Involve Your Child in Preparing the Nest
Take your child with you to buy baby clothes, diaper bags, strollers, and crib sheets. Ask whether he likes a particular décor for the baby's room and if there's anything he would like to donate to the baby. It's better to have the child feel involved in the process and to feel as though he has a choice in what to give baby (as opposed to your taking toys away or announcing that the siblings will have to share something).
If your child does need to give up a crib or a room, make these arrangements as early as you can so that the sibling can adjust to the change. You might give an older child the bedroom furniture that had been your own as a child; he may be very touched by the special nature of having something that was once Mommy's, as well as by the idea of getting “big-girl” or “big-boy” furniture.
Bring Out Your Child's Baby Scrapbook
Your child may wish to relive babyhood for a little while; don't be worried about this or show disapproval, since it is likely to be a quick phase your child is passing through. If your child wants to play with baby toys, it's okay. Maybe you could encourage him to think of ways to play with or teach the baby with these toys.
Explain What Will Happen at the Hospital
Many hospitals have classes for siblings; see if you can get into one anytime from mid-pregnancy on. Go over the “action plan” with your child; explain where he or she will be taken while you are giving birth. Let your child know when he or she can come to the hospital to see the baby, and be honest about what will happen when you bring the baby home from the hospital. Explain that you will be tired and that at first the baby will mostly sleep, eat, and cry. The child needs to know that the new baby will require lots of care and attention and that he will be a helper more than a playmate in the beginning.

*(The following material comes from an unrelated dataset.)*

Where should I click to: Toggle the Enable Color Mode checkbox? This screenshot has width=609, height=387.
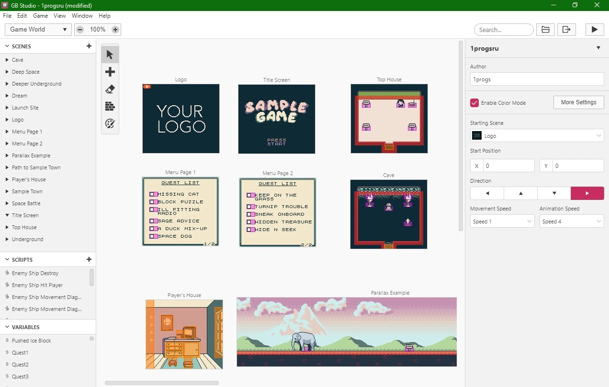pos(474,103)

Pack a Special Present in Your Hospital Bag
Give your child a special gift when presenting the new baby. Also, when guests come for the ceremonial “viewing of the baby,” you might ask them to pay special attention to the new big brother or sister. Kids feel very left out when the baby is getting all of the attention — and the presents. Even a small token can go a long way in making the sibling feel more comfortable.

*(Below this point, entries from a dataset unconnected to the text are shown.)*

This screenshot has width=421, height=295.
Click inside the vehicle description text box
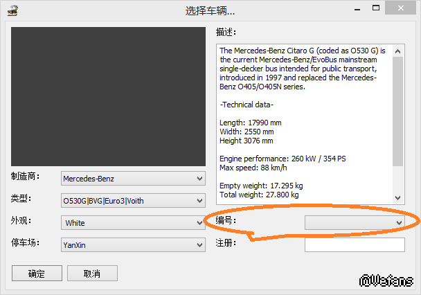tap(305, 124)
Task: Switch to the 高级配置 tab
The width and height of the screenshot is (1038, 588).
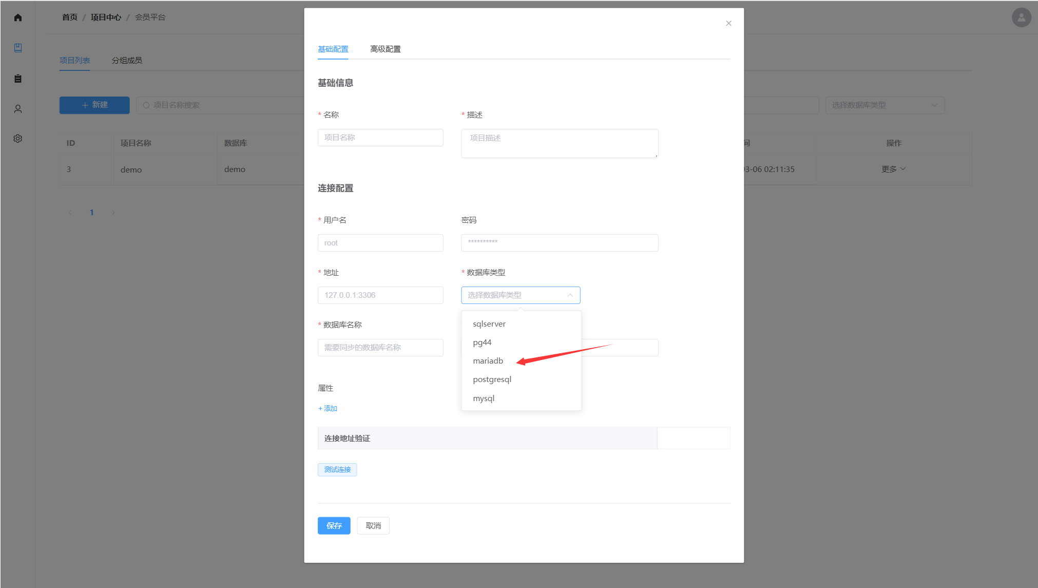Action: [385, 49]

Honor Your Child's Feelings, Even If They're Negative
Keep in mind that your child has a lot for his young mind to deal with; this thought will help you keep a good perspective through your family transition. Offer your child as much individual attention as possible, and remember that you can never say, “I love you” often enough.
If a sibling is feeling negative about the baby, listen to his feelings in a nonjudgmental way. Try to work through these feelings by addressing the child's fears; most often, the child is afraid you won't love him as much as you used to. If the child begins acting out the negative feelings (by hitting or abusing the baby), seek professional help and limit contact between the two until a resolution becomes clear.
Set and Keep a “Special” Time Together
Create activities that you can do together while baby is napping or otherwise occupied. If there were special things that the two of you used to do, try and preserve as many as you can to help the child feel a sense of security and continuity.